Re: [PATCH 1/7] General notification queue with user mmap()'able ring buffer

From: Greg KH
Date: Wed May 29 2019 - 19:13:28 EST

On Wed, May 29, 2019 at 05:06:40PM +0100, David Howells wrote:
> Greg KH <gregkh@xxxxxxxxxxxxxxxxxxx> wrote:
> > > kref_put() could potentially add an unnecessary extra stack frame and would
> > > seem to be best avoided, though an optimising compiler ought to be able to
> > > inline if it can.
> >
> > If kref_put() is on your fast path, you have worse problems (kfree isn't
> > fast, right?)
> >
> > Anyway, it's an inline function, how can it add an extra stack frame?
> The call to the function pointer. Hopefully the compiler will optimise that
> away for an inlineable function.

The function pointer only gets called for the last "put", and then kfree
will be called so you should not have to worry about speed/stack frames
at that point in time.

> > > Are you now on the convert all refcounts to krefs path?
> >
> > "now"? Remember, I wrote kref all those years ago,
> Yes - and I thought it wasn't a good idea at the time. But this is the first
> time you've mentioned it to me, let alone pushed to change to it, that I
> recall.

I bring up using a kref any time I see a usage that could use it as it
makes it easier for people to understand and "know" you are doing your
reference counting for your object "correctly". It's an abstraction
that is used to make it easier for us developers to understand.
Otherwise you have to hand-roll the same logic here. Yes, refcounts
have made it easier to do it in your own (which was their goal), but you
still don't have to do it "on your own".

Anyway, I'll not push the issue here, if you want to stick to a
refcount_t, that's enough for now. We can worry about changing this
later after you have debugged all the corner conditions :)

> > everyone should use
> > it. It saves us having to audit the same pattern over and over again.
> > And, even nicer, it uses a refcount now, and as you are trying to
> > reference count an object, it is exactly what this was written for.
> >
> > So yes, I do think it should be used here, unless it is deemed to not
> > fit the pattern/usage model.
> kref_put() enforces a very specific destructor signature. I know of places
> where that doesn't work because the destructor takes more than one argument
> (granted that this is not the case here). So why does kref_put() exist at
> all? Why not kref_dec_and_test()?

The destructor only takes one object pointer as you are finally freeing
that object. What more do you need/want to "know" at that point in

What would kref_dec_and_test() be needed for?

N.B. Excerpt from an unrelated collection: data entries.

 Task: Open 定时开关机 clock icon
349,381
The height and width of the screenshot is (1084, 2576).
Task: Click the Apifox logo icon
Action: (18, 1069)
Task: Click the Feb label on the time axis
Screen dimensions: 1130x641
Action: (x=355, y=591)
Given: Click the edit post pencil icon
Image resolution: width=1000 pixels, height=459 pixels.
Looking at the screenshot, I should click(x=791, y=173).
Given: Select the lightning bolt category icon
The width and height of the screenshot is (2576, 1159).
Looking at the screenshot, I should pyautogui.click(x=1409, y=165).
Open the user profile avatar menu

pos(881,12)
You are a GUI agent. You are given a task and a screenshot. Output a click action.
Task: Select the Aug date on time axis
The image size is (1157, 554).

> Why doesn't refcount_t get merged into kref, or vice versa? Having both would
> seem redundant.

kref uses refcount_t and provides a different functionality on top of
it. Not all uses of a refcount in the kernel is for object lifecycle
reference counting, as you know :)

> Mind you, I've been gradually reverting atomic_t-to-refcount_t conversions
> because it seems I'm not allowed refcount_inc/dec_return() and I want to get
> at the point refcount for tracing purposes.

That's not good, we should address that independently as you are loosing
functionality/protection when doing that.